Out There
In 1969, Paul Bach-y-Rita published results from a device he'd spent years building: a dental chair fitted with 400 vibrating plates against the sitter's back, connected to a camera positioned above. Patterns of pressure on the skin corresponded to what the camera detected. Bright pixel, strong vibration. Dark pixel, nothing. The back reads the room.
Blind subjects, after training, could recognize objects. Catch a ball rolled toward the camera. Navigate a cluttered space. Pick out faces. The visual cortex was active during these tasks, which was part of what Bach-y-Rita wanted to show: the brain routes around the missing input, repurposes what it has.
But there was a finding that I keep turning over.
When subjects controlled the camera — mounted on a headband, held in hand — they described the experience as spatial. Not: I feel a pattern on my back that I've learned to associate with a ball. More like: a ball, over there. Objects appeared located outside the body, at a distance, in the world. After enough training, the device stopped registering as a device. The vibrations stopped being sensation. The medium became transparent.
When someone else moved the camera — or the camera sat still on a table — none of that happened.

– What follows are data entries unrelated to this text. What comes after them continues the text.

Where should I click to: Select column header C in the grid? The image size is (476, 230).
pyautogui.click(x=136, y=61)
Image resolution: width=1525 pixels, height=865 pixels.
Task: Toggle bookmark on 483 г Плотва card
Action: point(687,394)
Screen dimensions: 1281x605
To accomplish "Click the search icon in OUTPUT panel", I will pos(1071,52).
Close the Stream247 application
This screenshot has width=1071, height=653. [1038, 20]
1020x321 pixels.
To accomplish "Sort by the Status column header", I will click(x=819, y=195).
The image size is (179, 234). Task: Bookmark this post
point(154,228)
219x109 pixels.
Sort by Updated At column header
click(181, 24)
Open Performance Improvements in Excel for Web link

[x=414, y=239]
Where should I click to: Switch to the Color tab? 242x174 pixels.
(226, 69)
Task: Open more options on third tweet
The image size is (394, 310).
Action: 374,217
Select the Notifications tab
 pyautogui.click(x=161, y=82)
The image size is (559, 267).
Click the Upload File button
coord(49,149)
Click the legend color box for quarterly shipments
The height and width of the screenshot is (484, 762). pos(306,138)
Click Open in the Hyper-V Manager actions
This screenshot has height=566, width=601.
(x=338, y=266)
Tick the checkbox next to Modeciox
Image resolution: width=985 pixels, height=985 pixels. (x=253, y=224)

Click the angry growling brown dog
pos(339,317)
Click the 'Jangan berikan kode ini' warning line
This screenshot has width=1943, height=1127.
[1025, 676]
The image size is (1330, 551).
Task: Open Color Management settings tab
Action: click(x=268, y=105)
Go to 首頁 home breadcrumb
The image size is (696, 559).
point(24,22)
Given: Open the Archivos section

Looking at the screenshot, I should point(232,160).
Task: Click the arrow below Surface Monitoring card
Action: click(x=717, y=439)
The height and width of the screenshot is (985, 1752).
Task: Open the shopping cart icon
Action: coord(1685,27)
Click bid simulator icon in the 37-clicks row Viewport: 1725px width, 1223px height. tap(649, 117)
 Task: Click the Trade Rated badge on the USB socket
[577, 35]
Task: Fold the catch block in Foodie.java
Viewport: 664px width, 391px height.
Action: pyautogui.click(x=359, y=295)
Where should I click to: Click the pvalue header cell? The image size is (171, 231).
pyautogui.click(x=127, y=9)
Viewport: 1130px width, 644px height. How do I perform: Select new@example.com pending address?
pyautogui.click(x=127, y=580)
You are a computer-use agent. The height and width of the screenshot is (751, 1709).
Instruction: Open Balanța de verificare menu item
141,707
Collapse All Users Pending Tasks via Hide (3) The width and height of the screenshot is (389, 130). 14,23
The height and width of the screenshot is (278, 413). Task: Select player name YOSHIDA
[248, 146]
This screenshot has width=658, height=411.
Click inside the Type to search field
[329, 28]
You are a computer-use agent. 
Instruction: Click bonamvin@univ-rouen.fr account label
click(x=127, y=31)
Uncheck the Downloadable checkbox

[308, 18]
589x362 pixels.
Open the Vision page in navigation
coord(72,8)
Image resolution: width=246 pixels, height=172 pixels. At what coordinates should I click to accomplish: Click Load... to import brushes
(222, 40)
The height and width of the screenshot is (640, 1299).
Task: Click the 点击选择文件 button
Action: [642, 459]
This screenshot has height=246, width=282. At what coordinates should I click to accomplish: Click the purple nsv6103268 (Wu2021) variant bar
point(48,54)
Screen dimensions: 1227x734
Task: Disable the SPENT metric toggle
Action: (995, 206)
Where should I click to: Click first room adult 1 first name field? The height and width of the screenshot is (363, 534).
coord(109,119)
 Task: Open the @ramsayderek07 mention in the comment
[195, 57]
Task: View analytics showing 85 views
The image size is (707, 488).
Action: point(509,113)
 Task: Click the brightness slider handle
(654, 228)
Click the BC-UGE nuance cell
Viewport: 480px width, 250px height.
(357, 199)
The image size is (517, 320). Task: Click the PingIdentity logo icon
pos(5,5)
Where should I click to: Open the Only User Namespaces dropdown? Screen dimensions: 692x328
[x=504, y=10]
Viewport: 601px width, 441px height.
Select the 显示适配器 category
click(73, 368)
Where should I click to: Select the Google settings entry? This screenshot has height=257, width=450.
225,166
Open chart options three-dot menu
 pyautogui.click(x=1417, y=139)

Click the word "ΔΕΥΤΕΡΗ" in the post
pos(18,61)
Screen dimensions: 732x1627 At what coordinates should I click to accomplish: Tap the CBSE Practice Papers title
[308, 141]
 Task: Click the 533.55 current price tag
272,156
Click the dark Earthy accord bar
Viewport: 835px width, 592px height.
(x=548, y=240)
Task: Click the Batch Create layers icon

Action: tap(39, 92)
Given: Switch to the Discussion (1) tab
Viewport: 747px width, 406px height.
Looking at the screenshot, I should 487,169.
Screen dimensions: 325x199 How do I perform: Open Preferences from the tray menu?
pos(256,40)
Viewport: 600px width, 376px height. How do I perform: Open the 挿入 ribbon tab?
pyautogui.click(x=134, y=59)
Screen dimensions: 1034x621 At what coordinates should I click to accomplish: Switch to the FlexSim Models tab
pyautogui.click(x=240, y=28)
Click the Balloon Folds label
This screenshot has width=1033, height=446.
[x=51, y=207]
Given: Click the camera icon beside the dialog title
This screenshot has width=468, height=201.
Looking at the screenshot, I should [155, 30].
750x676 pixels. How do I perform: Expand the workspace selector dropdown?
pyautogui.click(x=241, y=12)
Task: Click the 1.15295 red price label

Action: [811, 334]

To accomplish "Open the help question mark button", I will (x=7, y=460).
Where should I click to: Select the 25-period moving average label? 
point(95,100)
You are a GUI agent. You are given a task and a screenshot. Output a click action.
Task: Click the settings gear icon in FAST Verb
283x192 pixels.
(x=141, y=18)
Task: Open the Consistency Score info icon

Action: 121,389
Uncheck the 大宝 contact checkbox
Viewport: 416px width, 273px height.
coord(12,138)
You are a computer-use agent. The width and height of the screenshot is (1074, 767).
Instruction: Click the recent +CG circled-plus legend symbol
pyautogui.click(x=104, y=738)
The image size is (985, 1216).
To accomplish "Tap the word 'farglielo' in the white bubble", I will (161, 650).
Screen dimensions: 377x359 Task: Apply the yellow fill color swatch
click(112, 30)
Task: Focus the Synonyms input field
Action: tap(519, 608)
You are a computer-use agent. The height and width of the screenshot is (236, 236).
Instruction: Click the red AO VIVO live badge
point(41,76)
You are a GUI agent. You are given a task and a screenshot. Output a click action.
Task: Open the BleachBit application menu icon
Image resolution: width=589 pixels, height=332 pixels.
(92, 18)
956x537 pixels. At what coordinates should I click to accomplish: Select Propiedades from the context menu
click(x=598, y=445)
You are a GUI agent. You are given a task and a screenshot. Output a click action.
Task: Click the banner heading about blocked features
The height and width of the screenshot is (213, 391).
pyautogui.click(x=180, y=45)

Same subjects, same device, same 400 plates, same back. They could feel something. But after 60 trials they still couldn't reliably identify shapes, not above chance. No object. No scene. Just tickling.
The difference wasn't the signal. The signal was the same. The difference was who was moving the camera.
Here's the mechanism as I understand it: the brain sends a movement command and then checks whether the incoming signal updates in the way the movement should have produced. You turn your head right; the camera pans right; the pattern on your back shifts accordingly. That match — prediction confirmed — is how the brain decides something real is out there, at a location, causing the input. Strip out the motor side and the check has nothing to test. The signal arrives unrequested, unanchored, and stays where it is: on the skin.
Ordinary vision probably works the same way, just fast enough that the loop disappears from awareness. You move your eyes; the visual field doesn't feel like it lurches, because the brain predicted the motion and suppressed the shift. The prediction is so reliable that you never see it running. What you see is what confirmed it.
With TVSS, the loop is slow enough to watch. When you hand the camera to someone else, you can feel the machinery stop working. The scene collapses back into sensation.
What I don't know — and don't think anyone has cleanly answered — is what the experience was like for subjects who had fully learned to externalize. When they removed the device, was there any residue? Any retained spatial sense, some proprioceptive ghost of the world they'd been reading through their back? Or did it end cleanly, the way vision ends when you shut your eyes? Bach-y-Rita didn't document this well. The experiment was designed to prove the brain was plastic enough to route vision through skin. The phenomenology was secondary evidence, not the point.
Still: a person sat in that chair and felt something outside themselves that wasn't outside themselves. The outside-ness depended entirely on whether they were moving. When the movement stopped, the world went away — and what was left was a back.